Square Reshapes Product Lineup, Adding B2B Service, Yanking ‘Order’ (March 24, 2015)
Square Inc. this week poured more heat into P2P with the debut of Square Cash for Business, an extension of its consumer-targeted Square Cash P2P product launched in 2013. The new service targets Square’s core small-business audience, going after companies eager to reduce their reliance on checks by introducing a new way to send invoices and receive payment via Square’s app using debit cards. Participating billers create unique user names—which Square calls “$Cashtags”—and distribute them to their customers, who must download Square’s app and enroll a debit card to make
payments. It’s free to payees, but billers pay a 1.5 percent fee per transaction, lower than the 2.75 percent rate Square charges businesses for credit and debit card acceptance. P2P is becoming a hot area with banks, technology providers and companies like Google vying for a foothold in the space. And, Facebook last week unveiled a free, payments card-based P2P service for its 500 million Messenger app users.
Separately, Square last week shut down its Square Order app, which debuted in May 2013 as a replacement for the Square Wallet app. Square Order enabled users to order ahead at cafes and restaurants in New York and San Francisco, but the service failed to ignite. Square said it plans to focus instead on enriching its arsenal of small-business tools and will continue to support gift cards and online ordering through its Square Online Store.
Meanwhile, other payments players are advancing their order-ahead and delivery services. PayPal in 2013 launched its Order Ahead service through the PayPal app, and festival-goers at this month’s SXSW in Austin, Texas, were using the app to place coffee orders ahead for in-store pickup, a PayPal spokesperson tells Paybefore. Dunkin’ Donuts last year began testing an order-ahead service, and Starbucks this month said it’s expanding its “Mobile Order & Pay” system to 800 stores in the Northwest after a test begun last year. Starbucks also plans to test product delivery through the San Francisco-based startup Postmates Inc., and pilot a separate service to deliver Starbucks products to workers’ in certain New York office buildings.

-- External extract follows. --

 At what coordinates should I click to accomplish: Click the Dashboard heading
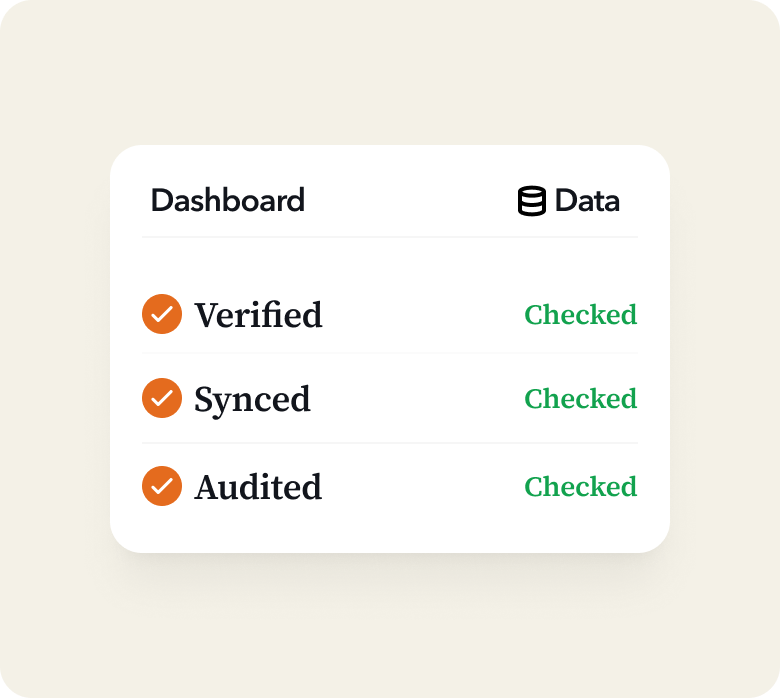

Why did Square shut down an app in a seemingly fast-growing niche, while doubling down in the highly competitive P2P arena? “Like any company pushing innovation forward, Square has had a few failures. It’s smart to pull back on products that don’t seem to be succeeding, cutting losses at an early stage,” explains Rick Oglesby, head of research at Double Diamond Group.
Now Square is returning to focus on its core strengths, according to Oglesby. “Square has the most recognizable brand in m-POS, which is a distinct advantage,” he says. This month Square purchased Kili Technology, a Toronto-based maker of payments processing software and hardware that boasts expertise in NFC and EMV technology. “Acquisition has been a clear part of Square’s strategy for a while now, but Square has other options, Oglesby observes. The company has “significant assets” that could make it ripe for acquisition by a larger company, he says.